Stored data below:
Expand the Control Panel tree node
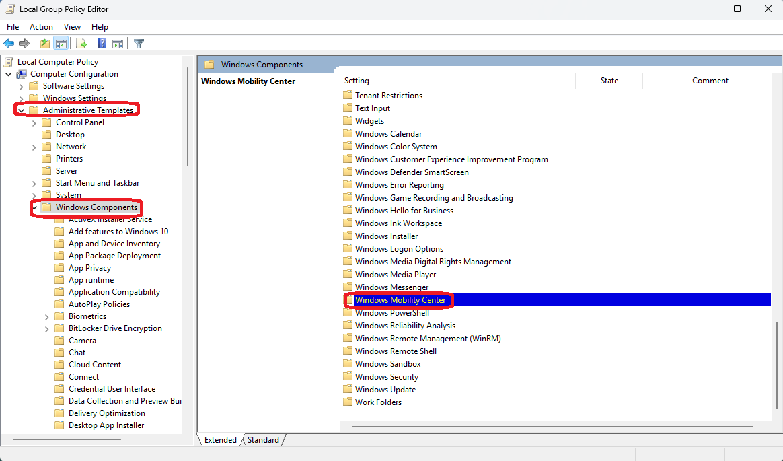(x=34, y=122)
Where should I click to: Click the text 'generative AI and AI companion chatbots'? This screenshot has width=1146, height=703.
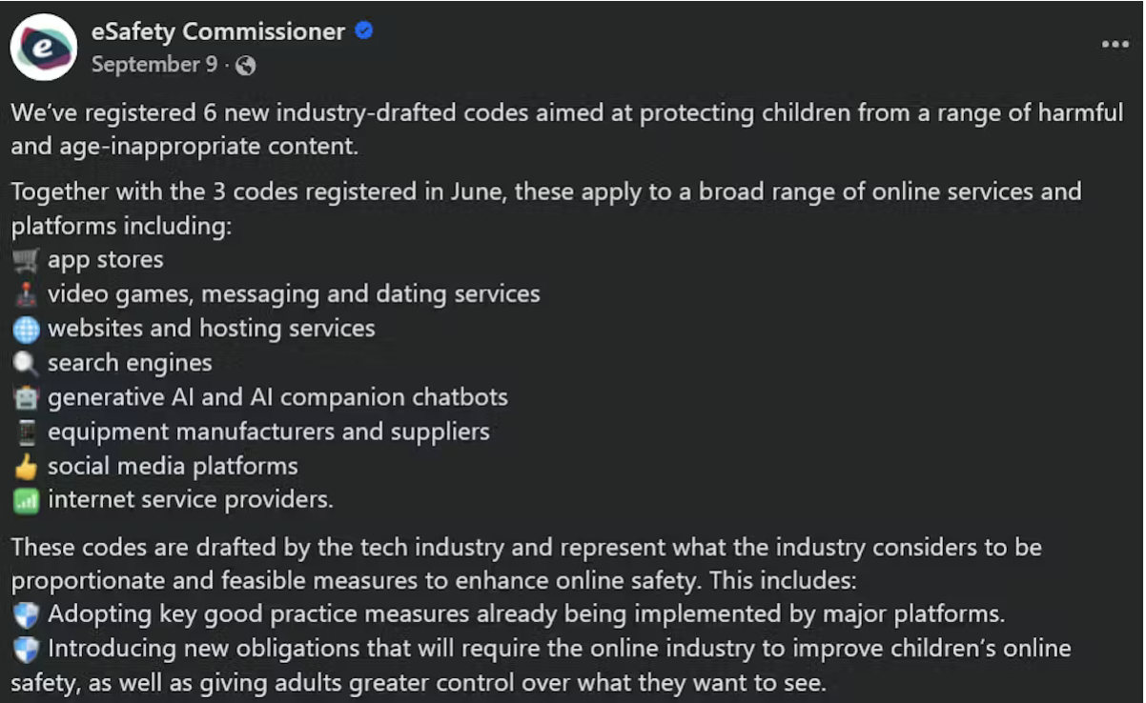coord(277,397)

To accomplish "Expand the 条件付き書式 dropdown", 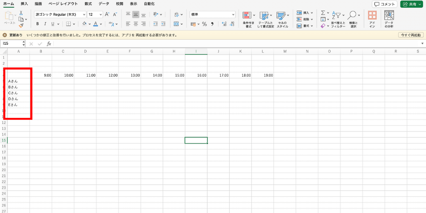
End of Stored data.
Stored data below:
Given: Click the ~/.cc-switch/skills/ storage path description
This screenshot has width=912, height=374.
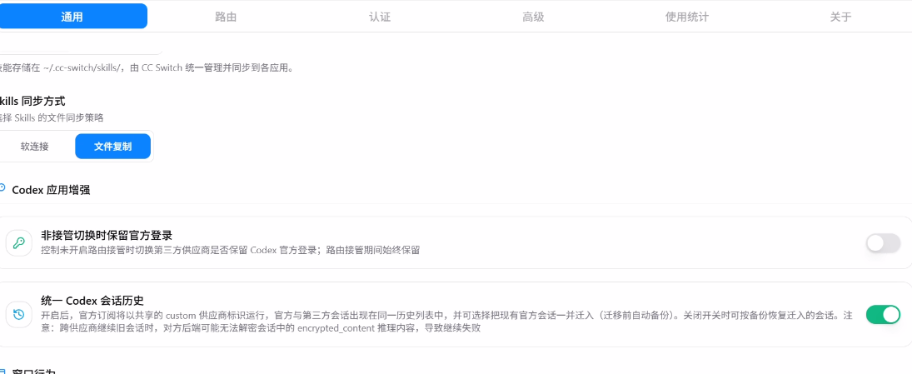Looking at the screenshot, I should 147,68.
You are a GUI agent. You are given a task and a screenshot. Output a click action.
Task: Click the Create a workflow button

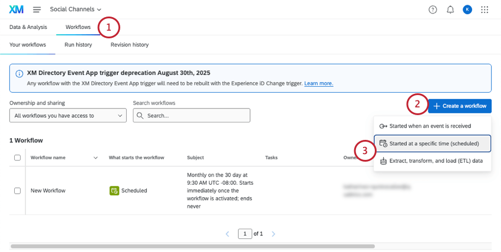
End of Stored data.
Stored data below:
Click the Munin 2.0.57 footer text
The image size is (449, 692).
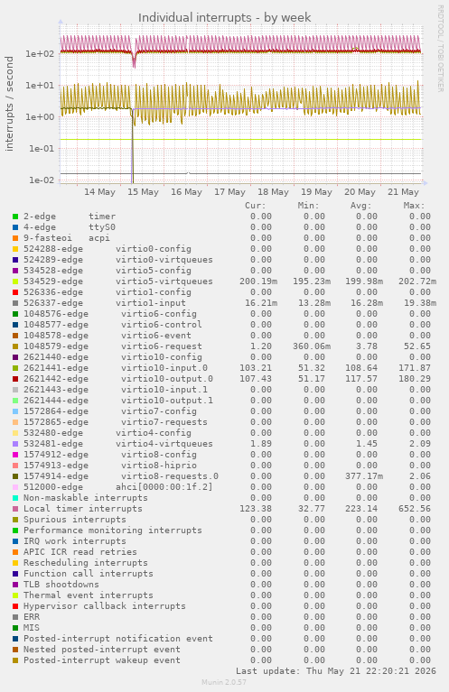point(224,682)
End of Stored data.
### Task prompt
Pictures excluded, reproduce only the part above that opens with the line holding "This screenshot has width=912, height=374." and closes with the line holding "Task: Click the Create a workflow button", exactly as written.

### Problem solution
This screenshot has width=912, height=374.
Looking at the screenshot, I should 147,68.
You are a GUI agent. You are given a task and a screenshot. Output a click action.
Task: Click the Create a workflow button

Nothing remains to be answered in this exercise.